The occupation by the Indonesian army has been systematically brutal. Curfews are imposed periodically, and house-to-house searches occur regularly. There is no freedom of expression, association, assembly, or movement. A major Amnesty International report, published in June 1985 and entitled East Timor Violations of Human Rights, documents systematic torture by Indonesian troops and arbitrary killing and political arrest and imprisonment of East Timorese from the invasion of 1975 through 1984, both during the offensives and in “normal times.” The information was obtained and substantiated with difficulty, and is incomplete. It concludes, however, that throughout this period gross and persistent violations of human rights have occurred.

The Amnesty report gives the names of those who are reported to have been summarily executed or to have “disappeared” after arrest. A handful of those reported as “disappeared” have turned up in military custody since publication of the report. The fate of most of them remains unknown. Appeals to the Indonesian government to account for them have failed; so have requests for full inquiries into these and other reports of violations of human rights and for action to prevent their repetition in the future.

The Indonesian government ascribes such reports to an “orchestrated campaign”against it and states that it does not “deem it necessary to address the baseless and well-worn allegations that have been made many times in the past.” In fact Indonesia denies that it has been fighting in East Timor, claiming instead a pattern of fratricidal violence. In an interview reported in the Jakarta Post of June 29, 1985, Indonesia’s foreign minister, for example, stated that four hundred years of Portuguese rule had given the territory “a prolonged cycle of violence” attributable to bloody vendettas among the East Timorese, and alien to the rest of the Indonesian archipelago.

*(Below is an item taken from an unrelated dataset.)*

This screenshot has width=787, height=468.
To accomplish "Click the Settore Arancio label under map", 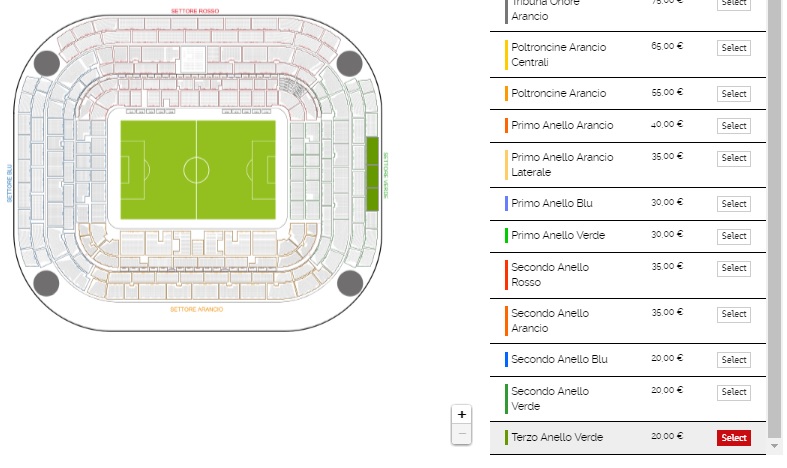I will (196, 309).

East Timor’s Catholic Church, meanwhile, has made its views known only on very rare occasions. Monsignor Martinho da Costa Lopes, the apostolic administrator from 1977 until 1983, broke his silence in 1981 after six years of fruitless private complaining, but then complied with the Vatican’s invitation to resign in April 1983. His successor, Monsignor Belo, has spoken openly, but with similar rarity. Many governments accept the Indonesian version of the facts and consider information from nongovernmental organizations to be obsolete. In March 1985, for example, the UN Commission on Human Rights, in a closed meeting, decided to drop consideration of the human rights situation in East Timor, despite the copious information from nongovernmental sources documenting a consistent pattern of human rights violations throughout the occupation. The Indonesian government claimed this decision as a victory and a vindication.

3.

“After nine years of occupation by the Indonesian government of this territory…the war which they would have us believe is a civil war goes on and continues to grow, which is witnessed by the constant arrival of Indonesian troops together with heavy war material, the deployment of more than ten military helicopters for operational purposes and of several airforce combat craft.”

—From the statement of the apostolic administrator and Council of
Priests of the diocese of Dili, January 1, 1985.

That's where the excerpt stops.